TASK MATERIAL
>>>>>

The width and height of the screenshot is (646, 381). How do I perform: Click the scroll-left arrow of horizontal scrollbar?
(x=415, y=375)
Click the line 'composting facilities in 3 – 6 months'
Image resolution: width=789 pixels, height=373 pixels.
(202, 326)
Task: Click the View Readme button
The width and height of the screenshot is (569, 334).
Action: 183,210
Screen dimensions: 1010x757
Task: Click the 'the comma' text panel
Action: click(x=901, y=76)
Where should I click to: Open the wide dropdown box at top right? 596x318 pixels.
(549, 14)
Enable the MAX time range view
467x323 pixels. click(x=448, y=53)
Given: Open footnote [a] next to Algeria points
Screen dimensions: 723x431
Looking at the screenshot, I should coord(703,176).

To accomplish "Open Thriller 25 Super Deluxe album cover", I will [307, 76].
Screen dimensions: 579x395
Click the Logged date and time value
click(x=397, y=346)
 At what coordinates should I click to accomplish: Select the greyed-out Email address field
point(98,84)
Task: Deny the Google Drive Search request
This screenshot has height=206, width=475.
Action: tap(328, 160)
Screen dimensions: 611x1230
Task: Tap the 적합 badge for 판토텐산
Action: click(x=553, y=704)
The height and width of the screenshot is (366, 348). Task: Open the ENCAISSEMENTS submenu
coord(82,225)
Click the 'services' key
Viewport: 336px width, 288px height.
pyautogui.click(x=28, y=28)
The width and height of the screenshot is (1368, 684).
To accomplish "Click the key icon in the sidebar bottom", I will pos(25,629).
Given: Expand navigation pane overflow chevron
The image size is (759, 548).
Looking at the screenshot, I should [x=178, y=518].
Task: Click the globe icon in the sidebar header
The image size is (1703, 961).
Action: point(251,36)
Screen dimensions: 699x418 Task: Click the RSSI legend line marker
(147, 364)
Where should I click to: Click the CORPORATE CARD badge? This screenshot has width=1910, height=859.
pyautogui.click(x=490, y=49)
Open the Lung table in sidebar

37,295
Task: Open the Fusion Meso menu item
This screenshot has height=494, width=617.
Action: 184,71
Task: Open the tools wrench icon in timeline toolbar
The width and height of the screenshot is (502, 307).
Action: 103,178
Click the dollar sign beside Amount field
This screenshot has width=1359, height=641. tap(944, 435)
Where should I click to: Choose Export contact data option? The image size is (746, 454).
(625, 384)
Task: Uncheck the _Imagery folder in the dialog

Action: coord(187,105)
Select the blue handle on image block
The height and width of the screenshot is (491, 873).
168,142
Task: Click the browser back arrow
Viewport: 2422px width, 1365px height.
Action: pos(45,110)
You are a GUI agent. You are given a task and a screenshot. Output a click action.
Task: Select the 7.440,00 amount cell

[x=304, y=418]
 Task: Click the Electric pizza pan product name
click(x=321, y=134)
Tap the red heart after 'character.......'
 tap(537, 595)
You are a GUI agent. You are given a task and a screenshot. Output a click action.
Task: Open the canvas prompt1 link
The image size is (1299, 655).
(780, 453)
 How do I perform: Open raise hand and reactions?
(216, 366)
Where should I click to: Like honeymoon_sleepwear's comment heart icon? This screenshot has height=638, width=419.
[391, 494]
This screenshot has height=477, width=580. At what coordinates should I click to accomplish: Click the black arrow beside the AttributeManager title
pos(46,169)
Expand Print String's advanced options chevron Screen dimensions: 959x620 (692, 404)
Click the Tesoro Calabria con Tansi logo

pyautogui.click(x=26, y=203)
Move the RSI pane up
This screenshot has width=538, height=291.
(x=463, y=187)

<<<<<

EXERCISE REQUIREMENTS
Lay out the items as a numbered list, leaving out blank lines. Begin at the line that contains "Expand Print String's" and stop after the last line of the items.

CORRECT RESPONSE
1. Expand Print String's advanced options chevron Screen dimensions: 959x620 (692, 404)
2. Click the Tesoro Calabria con Tansi logo
3. pyautogui.click(x=26, y=203)
4. Move the RSI pane up
5. This screenshot has width=538, height=291.
6. (x=463, y=187)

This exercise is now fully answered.